Andrews, who has no staff other than her husband, said she’d never thought of it that way, but it doesn’t matter because she has to survive.
“I feel for the family and I hope that justice does prevail, but as far as protesting it’s more important that business carry on,” Andrews said. “I can’t afford to close my doors to go protest.”One more example:
The residents of Ferguson are really proud of their Saturday farmer’s market. In August, they urged me to attend so I could “see what Ferguson is really like.”
But that changed a few weeks ago.
Ken Wheat, who is black and lives in a middle-class neighborhood of Ferguson, said a group of around 20 protesters showed up one Saturday, marching to drumbeats and chanting as confused market-goers hesitantly parted. Wearing his “I Love Ferguson” T-shirt — a campaign that started as one of support for the city, but has since morphed into a political statement against the protests — Wheat told the protesters to move on.

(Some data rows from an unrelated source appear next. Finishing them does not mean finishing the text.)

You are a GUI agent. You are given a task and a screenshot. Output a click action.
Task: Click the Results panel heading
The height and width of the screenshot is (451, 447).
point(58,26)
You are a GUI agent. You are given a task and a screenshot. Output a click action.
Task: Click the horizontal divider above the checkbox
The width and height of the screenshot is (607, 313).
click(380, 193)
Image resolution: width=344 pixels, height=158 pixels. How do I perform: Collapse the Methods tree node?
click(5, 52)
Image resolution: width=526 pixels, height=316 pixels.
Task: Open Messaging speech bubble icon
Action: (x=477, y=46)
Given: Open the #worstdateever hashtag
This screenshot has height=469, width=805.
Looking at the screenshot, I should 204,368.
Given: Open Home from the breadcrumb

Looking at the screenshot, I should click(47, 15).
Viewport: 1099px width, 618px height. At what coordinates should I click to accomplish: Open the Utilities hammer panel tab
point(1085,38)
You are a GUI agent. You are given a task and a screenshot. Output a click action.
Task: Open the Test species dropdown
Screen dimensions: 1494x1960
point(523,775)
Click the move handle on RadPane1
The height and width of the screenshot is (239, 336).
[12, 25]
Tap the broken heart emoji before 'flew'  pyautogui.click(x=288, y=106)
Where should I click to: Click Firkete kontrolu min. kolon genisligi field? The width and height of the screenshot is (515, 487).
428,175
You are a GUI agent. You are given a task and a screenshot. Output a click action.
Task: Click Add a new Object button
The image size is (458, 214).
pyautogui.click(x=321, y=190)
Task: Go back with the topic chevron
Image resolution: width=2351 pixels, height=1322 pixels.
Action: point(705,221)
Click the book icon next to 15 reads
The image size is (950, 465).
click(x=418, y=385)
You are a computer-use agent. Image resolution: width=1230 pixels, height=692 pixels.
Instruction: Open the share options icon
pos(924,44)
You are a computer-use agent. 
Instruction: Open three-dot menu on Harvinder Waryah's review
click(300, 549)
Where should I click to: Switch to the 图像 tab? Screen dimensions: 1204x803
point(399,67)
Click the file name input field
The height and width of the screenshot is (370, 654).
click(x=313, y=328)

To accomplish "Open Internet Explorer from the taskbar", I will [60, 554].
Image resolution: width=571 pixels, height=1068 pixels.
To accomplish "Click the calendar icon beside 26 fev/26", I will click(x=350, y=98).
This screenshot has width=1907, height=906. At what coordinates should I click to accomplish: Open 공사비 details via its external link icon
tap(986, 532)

“I said ‘this is not the place to do this.' They need to go to Clayton where [prosecutor] Bob McCullough’s office is. These are just people shopping for vegetables.”
“You’re black. Why aren’t you marching with us?” one protester asked him.
“I am not going to do that. I live here,” Wheat said. “We are just going to let justice run its course.”
The protesters responded by calling Wheat a “motherfucker” and a “house nigger.”
It was only a clash of words that Saturday, but the protesters returned one week later.
That day with at least one injury and two pending assault charges. The farmer’s market was cancelled the next week.What is to be done when the young lions want to change the world while the elders are invested in stability and the relative status quo? Who wins in the duel?
As always, please do share any interesting new items or information of public or private concern.
What discoveries have you made this week?